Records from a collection
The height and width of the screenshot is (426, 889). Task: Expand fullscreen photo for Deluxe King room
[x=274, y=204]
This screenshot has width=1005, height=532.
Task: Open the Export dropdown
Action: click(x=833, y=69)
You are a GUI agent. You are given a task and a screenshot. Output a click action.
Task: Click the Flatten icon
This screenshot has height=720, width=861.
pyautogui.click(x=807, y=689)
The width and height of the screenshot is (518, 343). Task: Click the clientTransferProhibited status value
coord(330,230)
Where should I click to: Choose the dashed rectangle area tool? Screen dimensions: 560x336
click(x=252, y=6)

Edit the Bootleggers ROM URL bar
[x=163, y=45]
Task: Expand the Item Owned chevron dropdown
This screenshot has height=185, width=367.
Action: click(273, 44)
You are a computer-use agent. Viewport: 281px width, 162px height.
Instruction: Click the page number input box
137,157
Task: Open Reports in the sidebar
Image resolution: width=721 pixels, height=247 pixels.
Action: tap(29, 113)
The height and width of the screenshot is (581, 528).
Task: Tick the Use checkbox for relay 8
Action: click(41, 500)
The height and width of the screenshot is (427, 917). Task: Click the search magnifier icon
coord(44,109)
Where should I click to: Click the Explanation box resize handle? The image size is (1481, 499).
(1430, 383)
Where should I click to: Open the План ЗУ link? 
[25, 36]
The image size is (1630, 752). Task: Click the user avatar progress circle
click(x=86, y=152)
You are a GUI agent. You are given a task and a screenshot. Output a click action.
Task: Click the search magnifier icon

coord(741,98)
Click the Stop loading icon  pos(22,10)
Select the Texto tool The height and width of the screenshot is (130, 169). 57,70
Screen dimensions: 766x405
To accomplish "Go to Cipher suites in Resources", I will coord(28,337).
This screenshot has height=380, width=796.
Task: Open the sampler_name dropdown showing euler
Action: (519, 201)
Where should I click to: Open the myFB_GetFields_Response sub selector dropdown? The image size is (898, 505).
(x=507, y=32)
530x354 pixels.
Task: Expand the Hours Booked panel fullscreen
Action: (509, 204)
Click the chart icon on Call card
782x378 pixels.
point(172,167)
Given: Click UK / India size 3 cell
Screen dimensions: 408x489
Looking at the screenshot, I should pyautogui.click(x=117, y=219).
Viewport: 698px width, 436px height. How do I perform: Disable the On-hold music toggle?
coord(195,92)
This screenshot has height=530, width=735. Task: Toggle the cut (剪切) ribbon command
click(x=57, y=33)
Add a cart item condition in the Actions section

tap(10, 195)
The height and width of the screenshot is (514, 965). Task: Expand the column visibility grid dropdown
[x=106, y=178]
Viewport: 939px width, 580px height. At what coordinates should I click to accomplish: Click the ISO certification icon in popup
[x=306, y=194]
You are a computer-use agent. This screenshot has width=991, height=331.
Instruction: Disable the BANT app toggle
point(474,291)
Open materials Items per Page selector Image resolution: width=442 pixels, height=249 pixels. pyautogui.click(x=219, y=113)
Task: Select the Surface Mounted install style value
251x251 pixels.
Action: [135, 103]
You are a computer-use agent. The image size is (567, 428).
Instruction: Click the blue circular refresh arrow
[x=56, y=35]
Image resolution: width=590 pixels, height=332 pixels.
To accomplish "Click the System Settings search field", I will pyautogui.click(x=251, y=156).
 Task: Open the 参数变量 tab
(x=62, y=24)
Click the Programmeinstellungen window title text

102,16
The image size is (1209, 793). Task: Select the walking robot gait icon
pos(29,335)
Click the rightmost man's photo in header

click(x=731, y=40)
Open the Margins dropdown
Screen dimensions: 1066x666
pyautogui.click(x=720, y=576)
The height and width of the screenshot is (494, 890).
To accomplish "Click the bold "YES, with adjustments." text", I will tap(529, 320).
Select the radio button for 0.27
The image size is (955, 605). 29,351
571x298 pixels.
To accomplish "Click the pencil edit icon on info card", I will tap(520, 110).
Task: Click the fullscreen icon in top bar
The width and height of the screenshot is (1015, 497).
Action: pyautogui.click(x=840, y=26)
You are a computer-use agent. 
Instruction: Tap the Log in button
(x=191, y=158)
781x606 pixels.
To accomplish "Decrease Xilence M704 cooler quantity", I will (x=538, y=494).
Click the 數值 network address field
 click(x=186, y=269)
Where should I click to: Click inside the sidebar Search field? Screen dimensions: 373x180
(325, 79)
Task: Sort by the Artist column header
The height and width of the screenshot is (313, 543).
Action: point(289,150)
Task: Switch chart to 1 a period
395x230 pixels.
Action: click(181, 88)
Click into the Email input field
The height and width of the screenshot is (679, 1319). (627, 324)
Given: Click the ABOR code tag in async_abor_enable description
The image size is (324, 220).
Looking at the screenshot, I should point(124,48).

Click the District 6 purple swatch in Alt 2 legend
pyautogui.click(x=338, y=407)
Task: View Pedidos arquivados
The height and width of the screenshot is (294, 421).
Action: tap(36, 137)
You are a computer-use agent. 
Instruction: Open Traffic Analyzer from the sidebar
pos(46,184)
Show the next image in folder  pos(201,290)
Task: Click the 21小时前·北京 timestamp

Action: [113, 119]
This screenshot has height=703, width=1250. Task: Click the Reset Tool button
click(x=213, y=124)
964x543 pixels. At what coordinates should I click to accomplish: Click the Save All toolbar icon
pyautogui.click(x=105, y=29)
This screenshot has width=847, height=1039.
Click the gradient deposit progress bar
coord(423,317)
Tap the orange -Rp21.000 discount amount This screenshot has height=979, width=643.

Exercise brief:
From the records above, reproduce exactly the lines from the one with "Task: Sort by the Artist column header" to the one with "Given: Click the", both included, and no others.

Exercise result:
Task: Sort by the Artist column header
The height and width of the screenshot is (313, 543).
Action: point(289,150)
Task: Switch chart to 1 a period
395x230 pixels.
Action: click(181, 88)
Click into the Email input field
The height and width of the screenshot is (679, 1319). (627, 324)
Given: Click the ABOR code tag in async_abor_enable description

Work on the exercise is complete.